There were also times when the obsession with the past record was more than just out of touch – it was self-serving. One of the worst moments came when Mr. Lee proceeded to sold Singaporeans for being complacent about national security when there were calls for the Minister in charge of national security to resign after that Minister allowed a terrorist to waltz out of a secured facility. Mr. Lee was known for being ruthless with his own ministers in extracting the highest standards and competence and integrity. Suddenly he was proudly defending the incompetence of his son’s ministers. To a generation of Singaporeans who had grown up thinking of Mr. Lee as a great man who did things for the nation, this was a rude shock. Had he grown to love his power more than his people?

As a young Singaporean, I find Mr. Lee’s demise sad but hopeful. The man had faults and his frailties. These weaknesses have damaged certain aspects of Singapore. However, when you compare him to his contemporaries in Southeast Asia, he did place some safeguards against himself. Singapore’s elections are really run in a “free and fair manner” (the ballot is secret, even if the ruling party may like you to think otherwise.) Mr. Lee did step aside in 1991, unlike Suharto who had to be pushed and confined to house arrest or Marcos who had to flee the nation.
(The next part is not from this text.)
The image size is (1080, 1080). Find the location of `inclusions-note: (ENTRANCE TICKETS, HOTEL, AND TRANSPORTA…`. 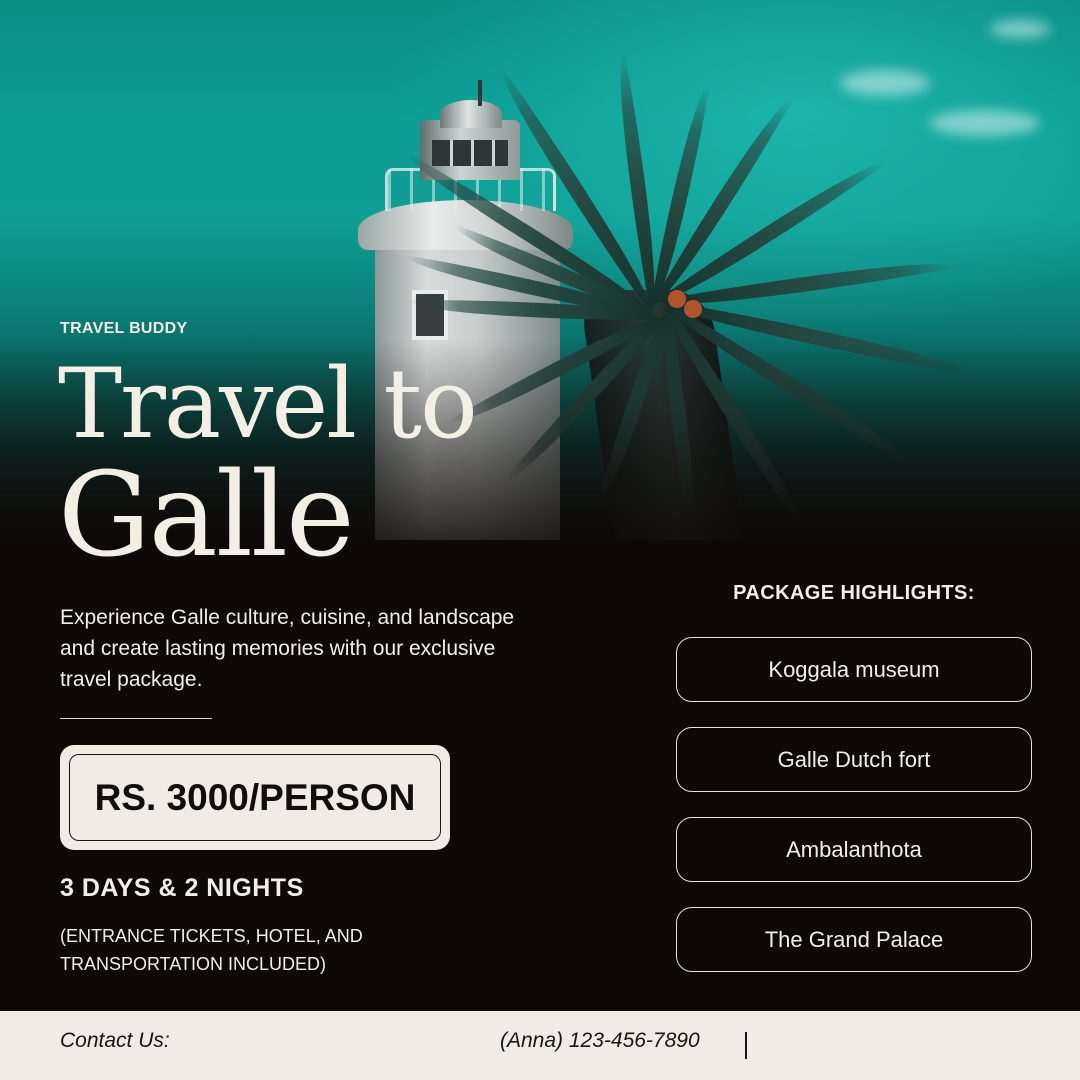

inclusions-note: (ENTRANCE TICKETS, HOTEL, AND TRANSPORTA… is located at coordinates (212, 950). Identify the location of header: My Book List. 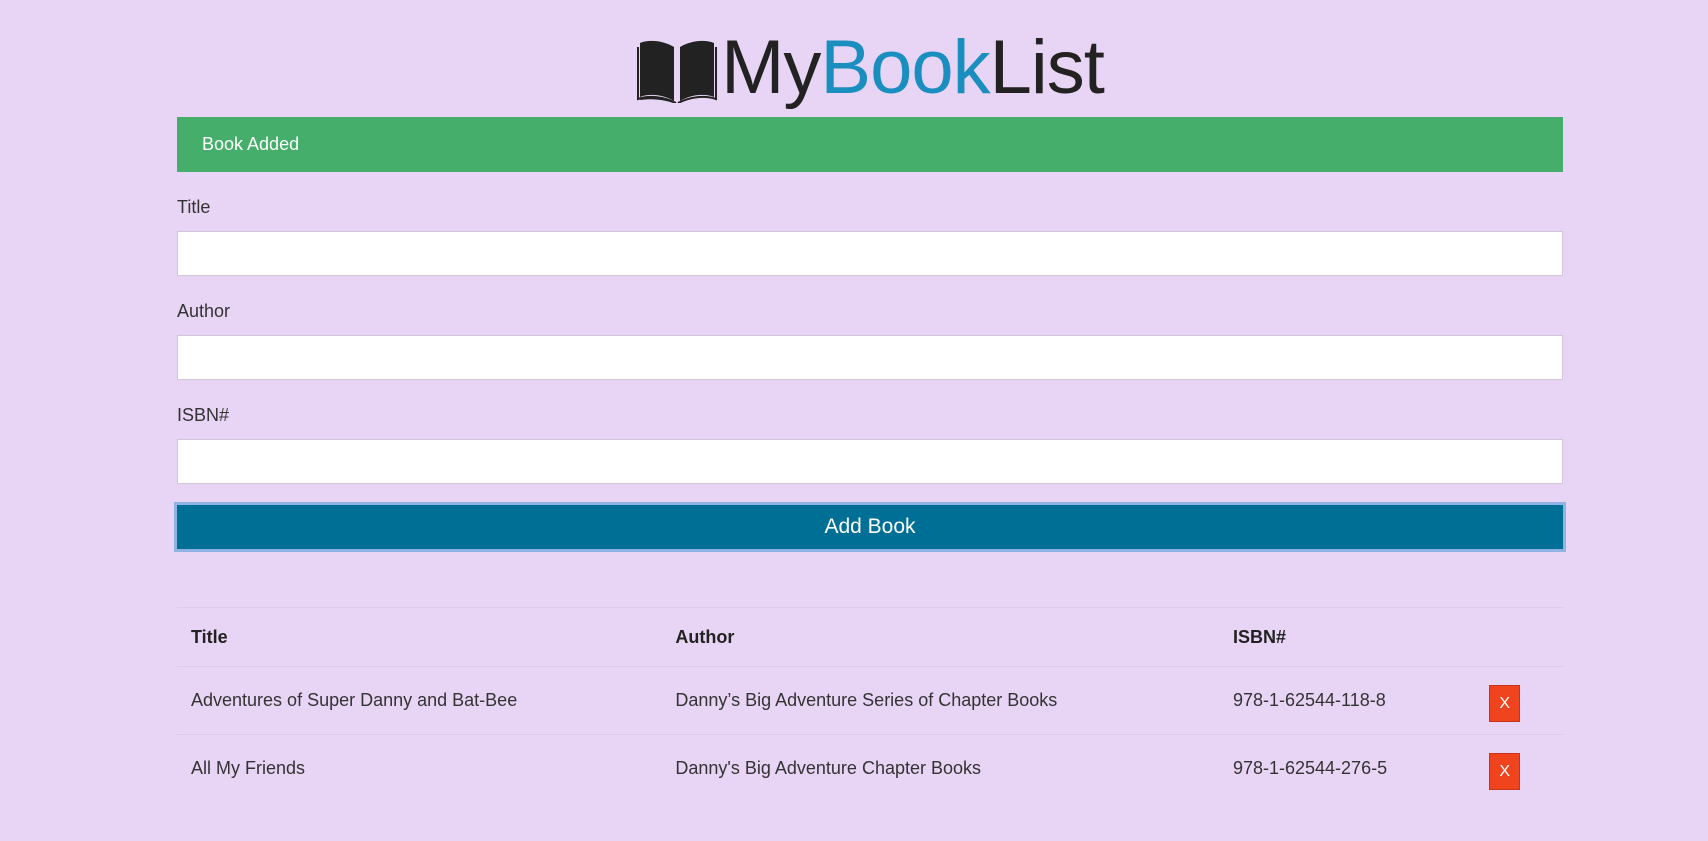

 If one looks at Mr. Lee’s family, you have to hand it to him for ensuring they stayed in line and played by the rules. Our current Prime Minister was required to take the same exams that everyone else took. As a reservist colonel pointed out, “Lee Hsien Loong and Lee Hsien Yang went to OCS (Officer Cadet School) and trained – they did not get 12-year deferments of National Service and then got posted to study soil.” The Elder Mr. Lee has kept certain things in line, which many of his contemporaries did not – one only has to go back to how the Suharto family seemed to own as well as run Indonesia.
You could say Mr. Lee’s problem was to set high standards for public officials and the angst that many Singaporeans feel towards the once almighty government is the fact that they feel its moved away from the standards that Mr. Lee set.

It would take courage to admit this but should any government recognize and act of these mistakes, they would have secured Mr. Lee’s decent legacy for the betterment of Singapore.